Have You Ever Felt Like Starting Your Own art Group?

Some 20-25 years ago, I took a short nightschool class in painting. Afterwards I wanted to continue in a less formalised group but found that local groups did not cater for what I required. A few other students from the class felt the same way and so we decided to start our own group. A momentous decision since none of us had any experience of thjis sort of thing.

This was to be called The Knowle Art Group, read our web page to find out about us

I have been involved in running that group for most of this time, and in fact also joined a second group for a few years where I was involved with committee work and so had my share of experiences from there. This was a learning experience, I had never done anything like this before but it has worked out very well and that first group has become a successful, not-for-profit undertaking. It has gone up and down in numbers ( 6 to 40 at various times) but has proved an ability to last the course. Only last month a similar, small art group requested to amalgamate with us as they could no longer finance themselves due to a fall off in numbers. This has improved our own situation and so we were glad to agree for them to join us.

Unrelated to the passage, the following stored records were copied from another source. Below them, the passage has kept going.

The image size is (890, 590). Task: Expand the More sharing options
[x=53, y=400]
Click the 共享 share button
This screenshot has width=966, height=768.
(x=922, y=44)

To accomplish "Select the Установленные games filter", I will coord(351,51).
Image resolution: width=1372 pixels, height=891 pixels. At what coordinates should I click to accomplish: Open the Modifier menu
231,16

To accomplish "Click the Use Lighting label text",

How do you start such a group, and how do you manage it? With this experience I thought I could answer the main questions and so have written an article on Squidoo to explain how we did it and also how you could too. Read: How To Start And Run You Own Art Group. This covers deciding on the aims, the venue, financing, administration and building the membership.

I did it, you can too

Some of the members concentrating on their latest art work.

For us one of the biggest benefits is the ability to hire professional demonstrators three or four times a year to help with development of our skills. This supplements the support and encouragement we provide for each other. But there is nothing like hanging your art in an exhibition for the world to see and admire and maybe even buy the odd piece of art. In order to make it easier (and less expensive) to hold exhibitions the group designed and created  our own exhibition boards. I have also written a Squidoo article explaining how and why these have proved very useful and giving details if you find that you would like to make some for yourselves. Read: An Inexpensive Display Board For A Leisure Painter's Group.
The boards in use at an exhibtion:

Hope these articles help you to start your own group successfully.

Sunday, 30 December 2012

How to use the colour wheel - for artists

Well as it is the holiday period I have not managed to get any painting done, but I thought that I would remind you of a squidoo lens, How to use the colour wheel for beginners. Use it for a little revision, to bring some sparkle into your paintings.

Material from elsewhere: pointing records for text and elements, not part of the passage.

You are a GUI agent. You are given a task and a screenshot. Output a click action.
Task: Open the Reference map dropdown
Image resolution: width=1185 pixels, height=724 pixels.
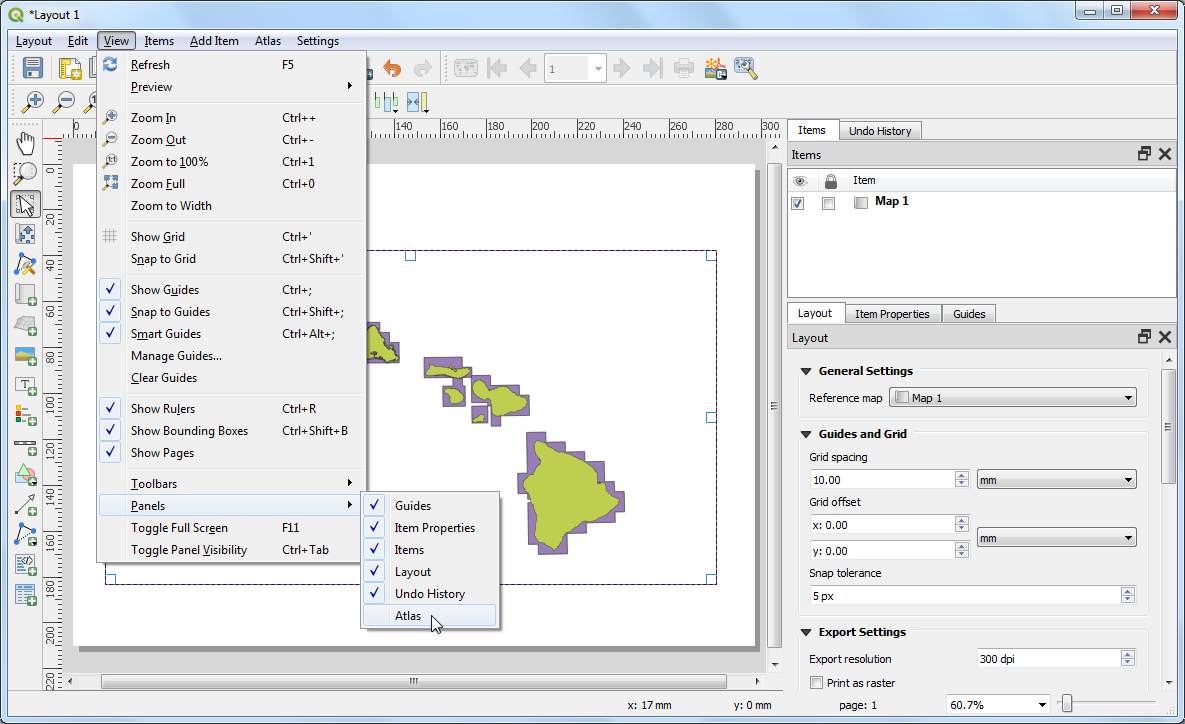click(x=1013, y=398)
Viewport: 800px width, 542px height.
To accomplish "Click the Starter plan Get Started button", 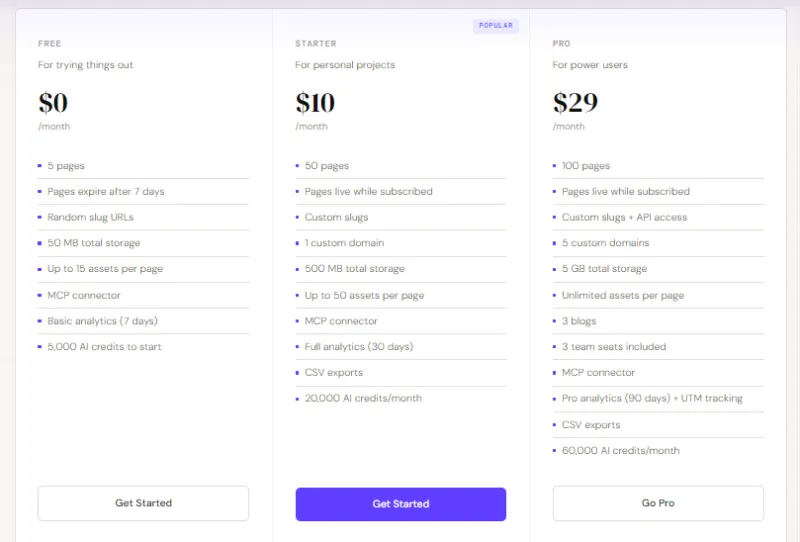I will pyautogui.click(x=400, y=504).
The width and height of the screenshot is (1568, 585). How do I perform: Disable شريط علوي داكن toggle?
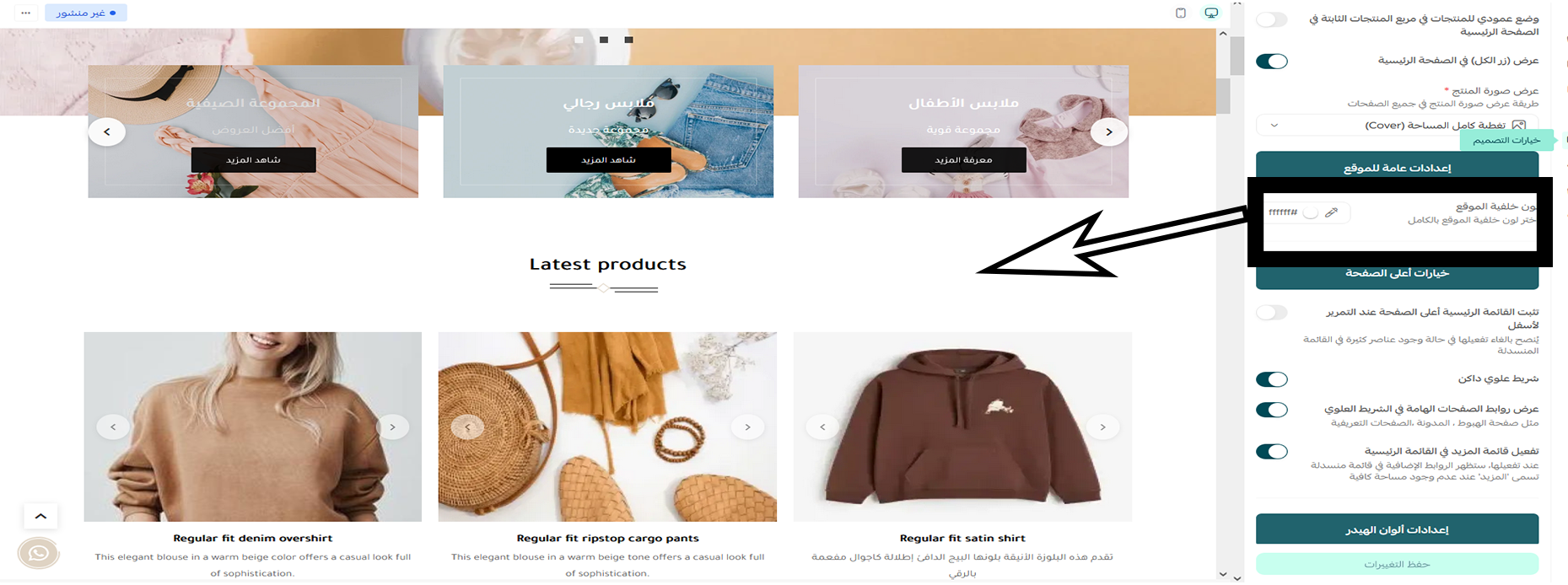pyautogui.click(x=1272, y=379)
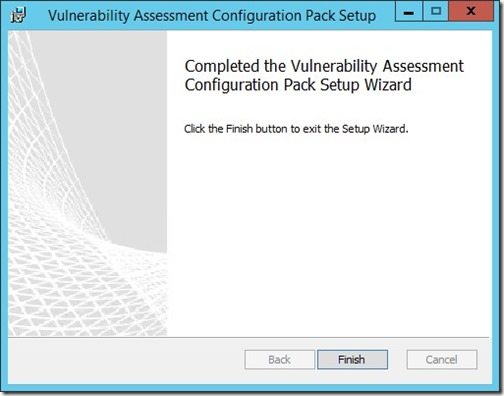
Task: Click the word 'Setup' in title bar
Action: 357,16
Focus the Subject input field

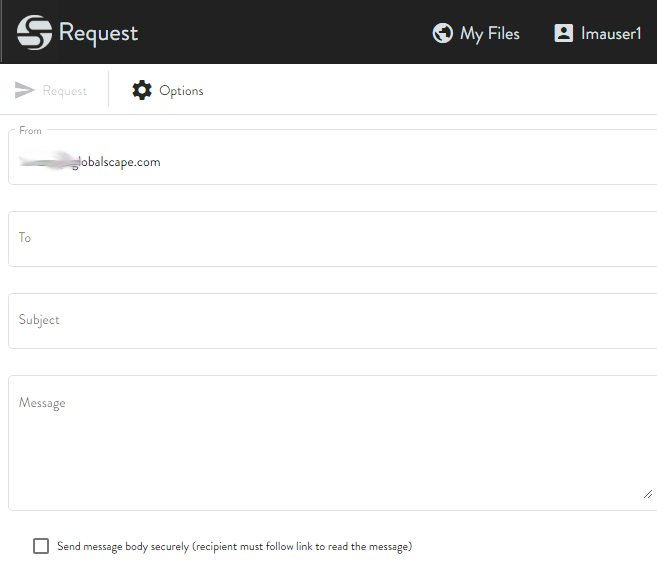[330, 320]
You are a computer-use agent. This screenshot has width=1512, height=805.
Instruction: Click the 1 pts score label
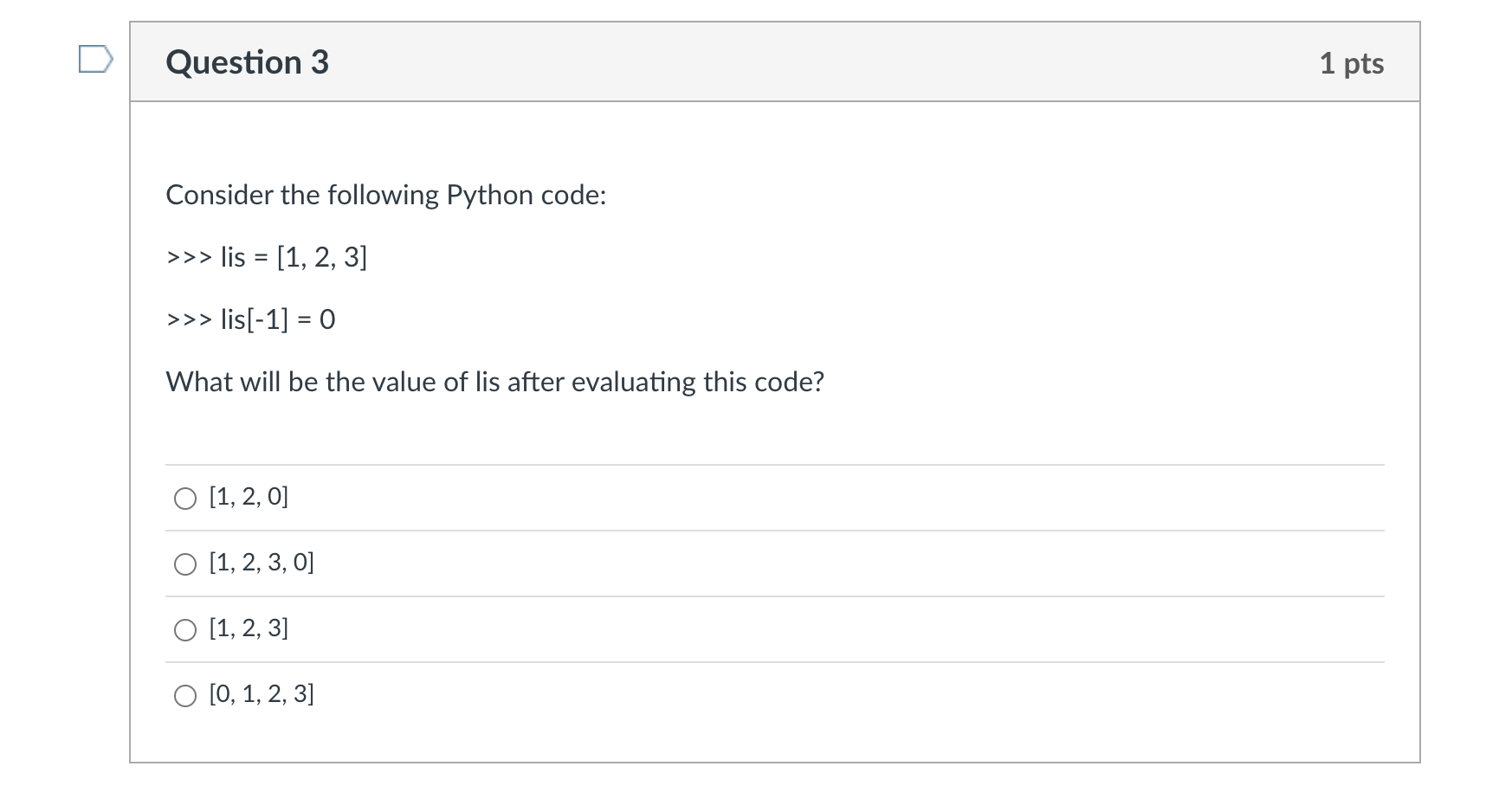[1351, 63]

And on the subject of revision - do you paint abstract art? It is a great practice genre for ensuring that you fully understand and make use of composition, including the use of colour. Try this simple introduction if you need any help to get started.

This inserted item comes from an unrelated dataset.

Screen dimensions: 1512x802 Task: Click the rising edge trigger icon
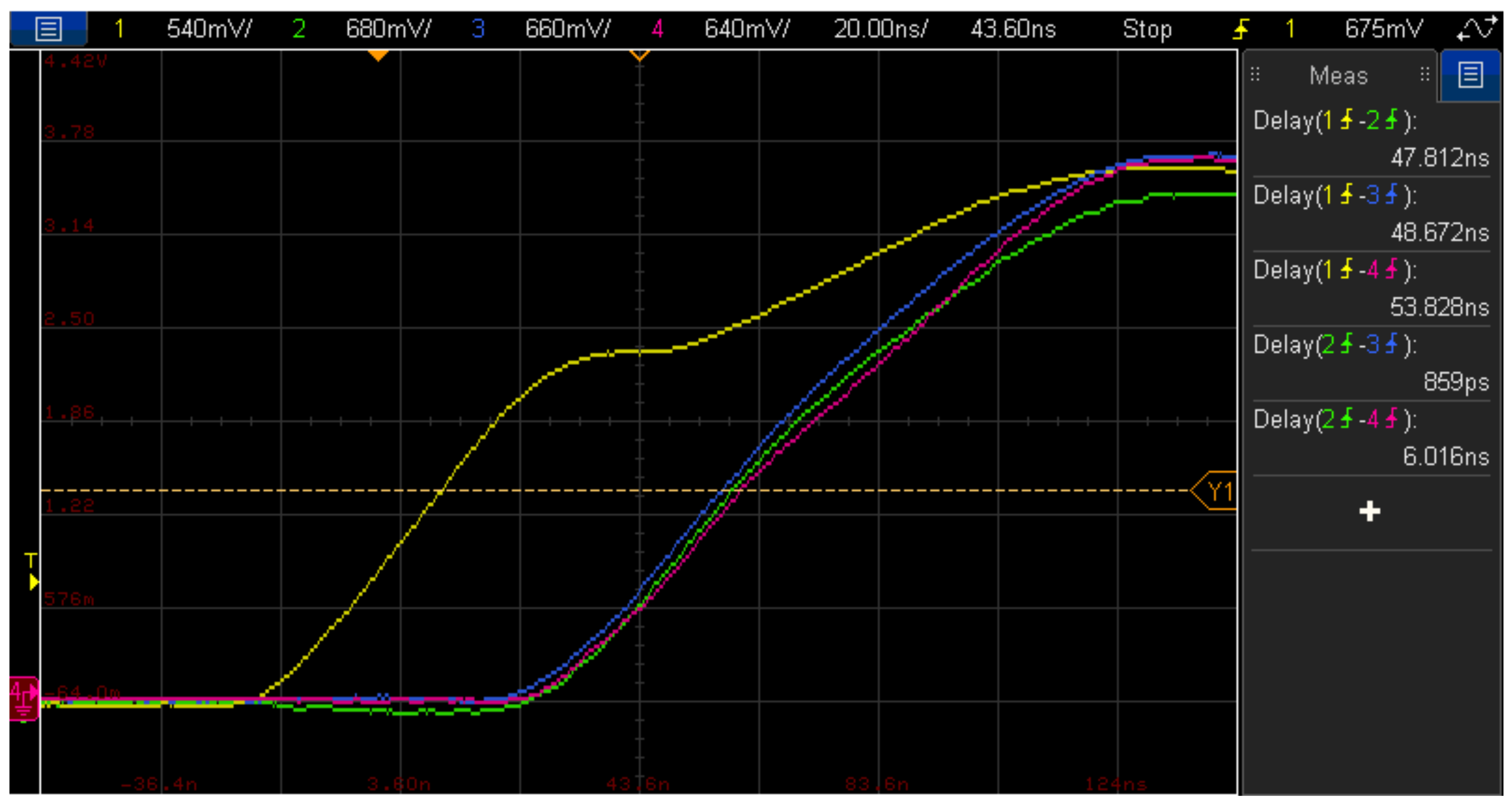tap(1241, 28)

I have also created two squidoo lenses on a technique or methodology which you can use to practice abstract painting. Let yourself go - its great for relaxation anad surprisingly it really does help to loosen up your art work. Try:
I do stress that they are not intended to create masterpieces (and I have deliberately used poor paintings as examples) ; rather it is a method for helping to free up the way a painter used to realistic representation creates art. It is purely for practice.

Of course, it could be used for finished work but then the artist could probably have done it anyway.

Hopefully more new work next time.

Sunday, 16 December 2012

Pastel Painting -Spring

This painting is in my normal style for pastel paintings but the subject is not one which I am really happy with. The background and water are fine but the bank on the LHS contains many individual flowers. I have not drawn/painted them in any botanical detail but still I was not in my comfort zone.

I have attempted to vary the size and tone to create some recession but not sure wether I am happy with the outcome, also it is far too divided into the four zones; forest on the far bank, sky, water and the yellow flowers on the near bank. I have used colour, sparingly, to try and bring some sort of overall belonging to these four zones. I am not however sure that the compostion works. Still, I am always happy to post my failures as well as my imagined successes. Let me know what you think.